■ **Work instruction**:
Exactly the lines from the start of the entries through the line with "Task: Click the" are required in the output, with no pictures among them.

::: Data shown :::

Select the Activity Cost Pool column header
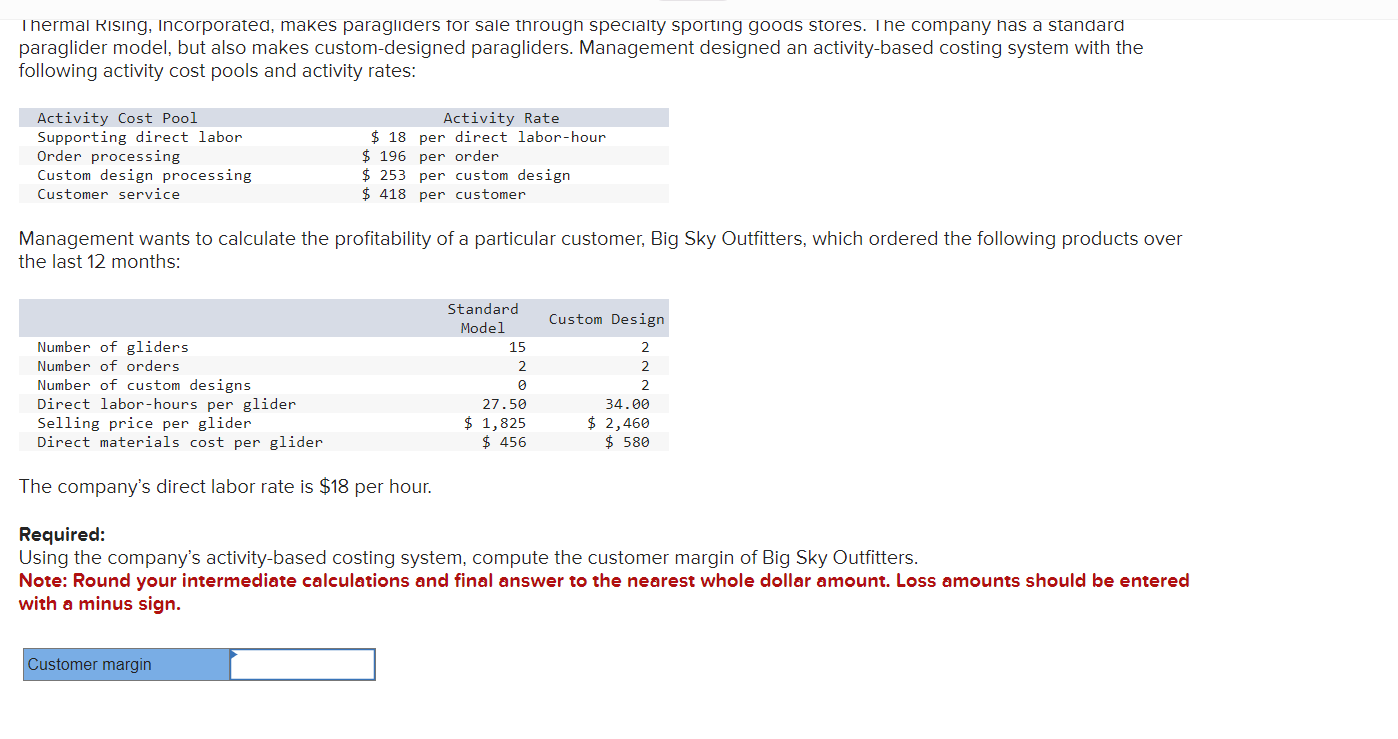This screenshot has height=739, width=1398. (117, 118)
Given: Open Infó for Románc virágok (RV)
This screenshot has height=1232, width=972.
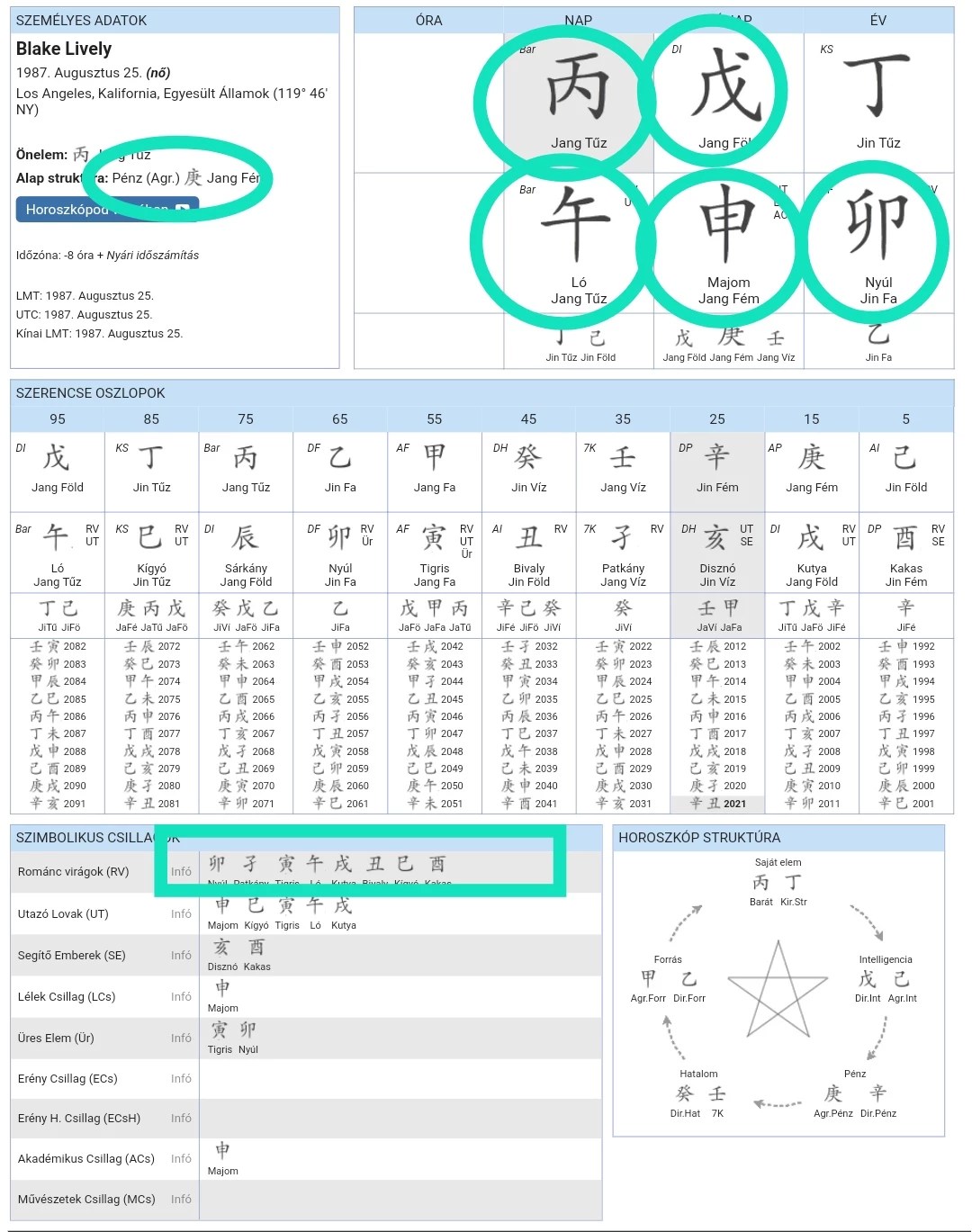Looking at the screenshot, I should pyautogui.click(x=181, y=871).
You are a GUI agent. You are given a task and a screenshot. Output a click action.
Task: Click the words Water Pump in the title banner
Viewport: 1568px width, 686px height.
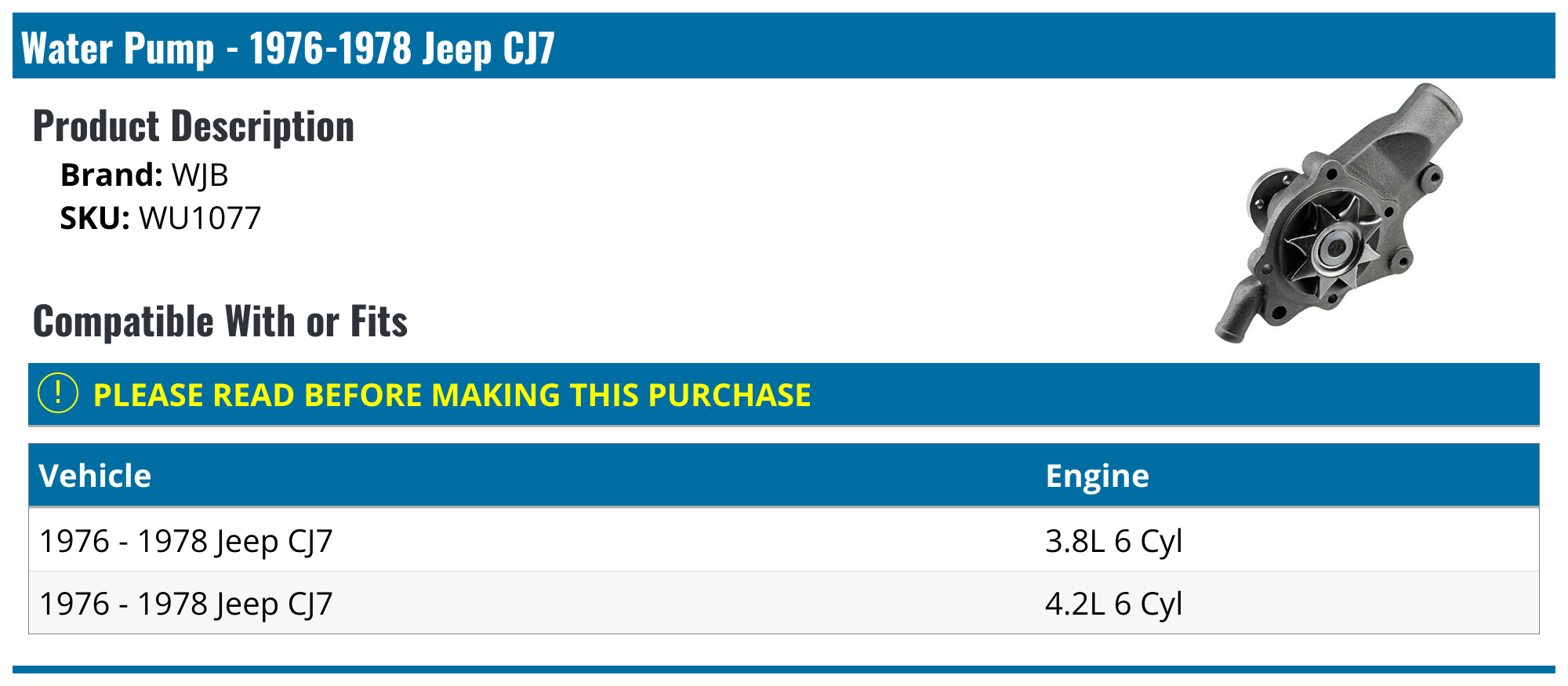(x=118, y=48)
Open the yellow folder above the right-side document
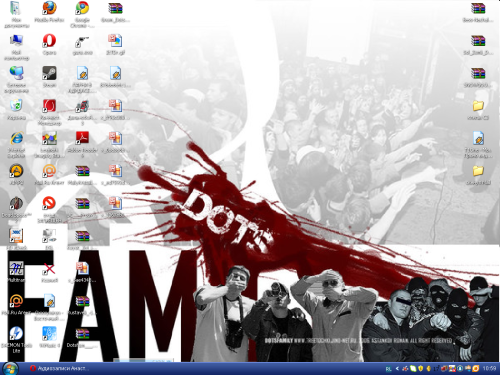The height and width of the screenshot is (375, 500). coord(478,106)
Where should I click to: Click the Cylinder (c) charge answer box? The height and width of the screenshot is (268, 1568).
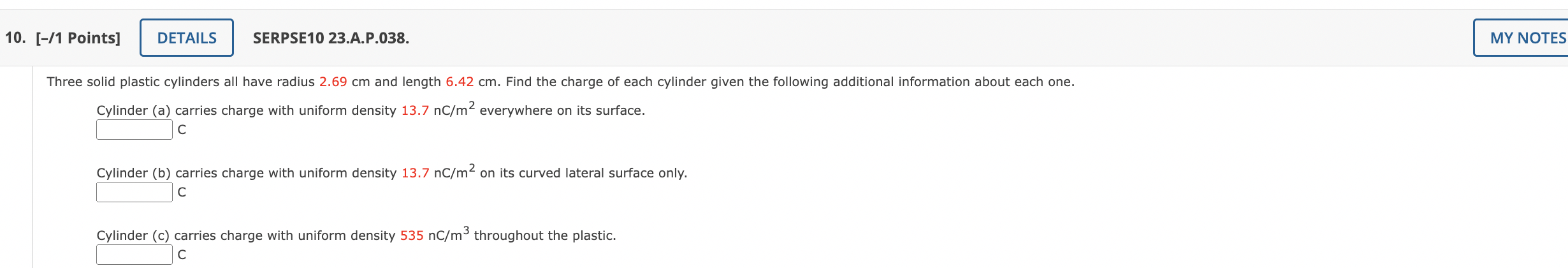134,255
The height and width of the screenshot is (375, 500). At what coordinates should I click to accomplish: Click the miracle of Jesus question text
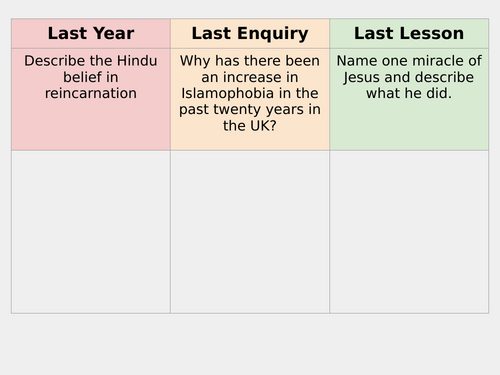(409, 77)
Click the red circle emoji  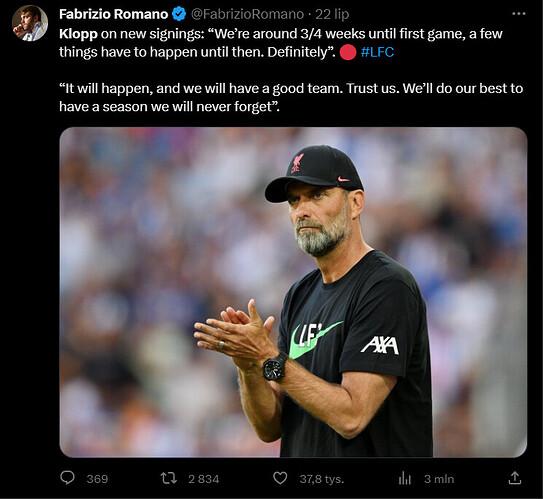tap(348, 53)
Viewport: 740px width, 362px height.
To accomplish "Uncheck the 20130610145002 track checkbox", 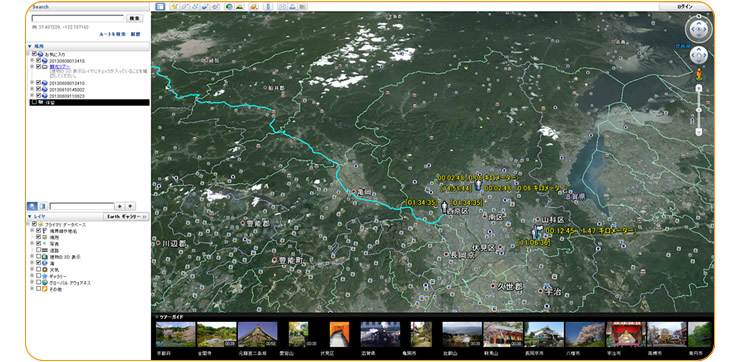I will pos(39,89).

:::

■ **Solution to the exercise**:
Select the Activity Cost Pool column header
This screenshot has height=739, width=1398. (117, 118)
Given: Open Infó for Románc virágok (RV)
This screenshot has height=1232, width=972.
Looking at the screenshot, I should pyautogui.click(x=181, y=871).
You are a GUI agent. You are given a task and a screenshot. Output a click action.
Task: Click the words Water Pump in the title banner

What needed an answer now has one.